VOLUME II
44. CHAPTER XLIV
(continued)
Goodwood hung back; he had no desire to make his journey to Rome
in Miss Stackpole's company. His indifference to this advantage
was not of the same character as Gilbert Osmond's, but it had at
this moment an equal distinctness. It was rather a tribute to
Miss Stackpole's virtues than a reference to her faults. He
thought her very remarkable, very brilliant, and he had, in
theory, no objection to the class to which she belonged. Lady
correspondents appeared to him a part of the natural scheme of
things in a progressive country, and though he never read their
letters he supposed that they ministered somehow to social
prosperity. But it was this very eminence of their position that
made him wish Miss Stackpole didn't take so much for granted. She
took for granted that he was always ready for some allusion to
Mrs. Osmond; she had done so when they met in Paris, six weeks
after his arrival in Europe, and she had repeated the assumption
with every successive opportunity. He had no wish whatever to
allude to Mrs. Osmond; he was NOT always thinking of her; he was
perfectly sure of that. He was the most reserved, the least
colloquial of men, and this enquiring authoress was constantly
flashing her lantern into the quiet darkness of his soul. He
wished she didn't care so much; he even wished, though it might
seem rather brutal of him, that she would leave him alone. In
spite of this, however, he just now made other reflections--which
show how widely different, in effect, his ill-humour was from
Gilbert Osmond's. He desired to go immediately to Rome; he would
have liked to go alone, in the night-train. He hated the European
railway-carriages, in which one sat for hours in a vise, knee to
knee and nose to nose with a foreigner to whom one presently
found one's self objecting with all the added vehemence of one's
wish to have the window open; and if they were worse at night
even than by day, at least at night one could sleep and dream of
an American saloon-car. But he couldn't take a night-train when
Miss Stackpole was starting in the morning; it struck him that
this would be an insult to an unprotected woman.
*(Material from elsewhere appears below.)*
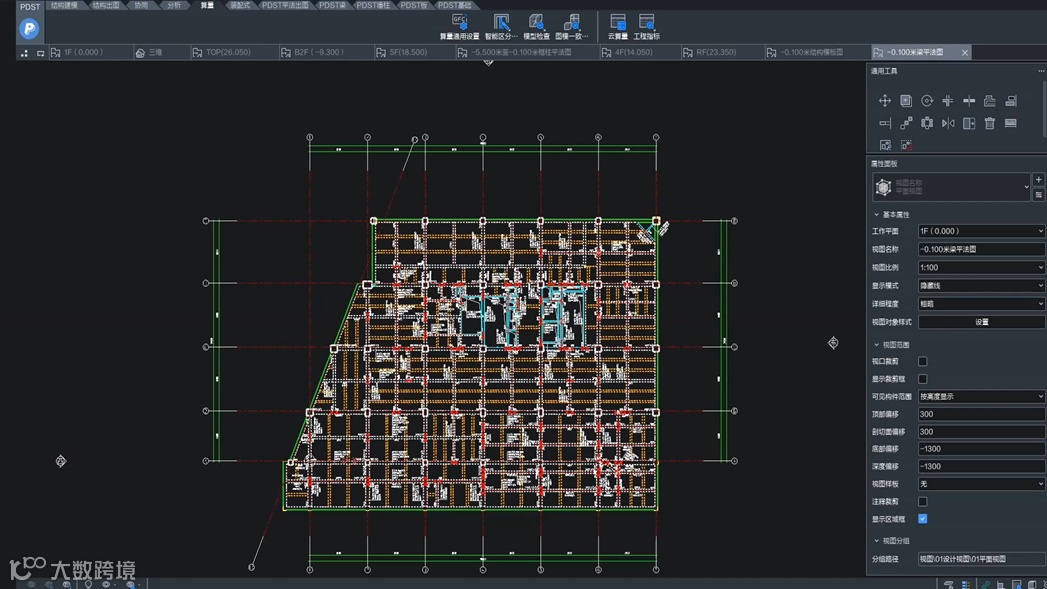1047x589 pixels.
Task: Switch to the 结构建模 ribbon tab
Action: [64, 5]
Nor could he
wait until after she had gone unless he should wait longer than
he had patience for. It wouldn't do to start the next day. She
worried him; she oppressed him; the idea of spending the day in a
European railway-carriage with her offered a complication of
irritations. Still, she was a lady travelling alone; it was his
duty to put himself out for her. There could be no two questions
about that; it was a perfectly clear necessity. He looked
extremely grave for some moments and then said, wholly without
the flourish of gallantry but in a tone of extreme distinctness,
"Of course if you're going to-morrow I'll go too, as I may be of
assistance to you."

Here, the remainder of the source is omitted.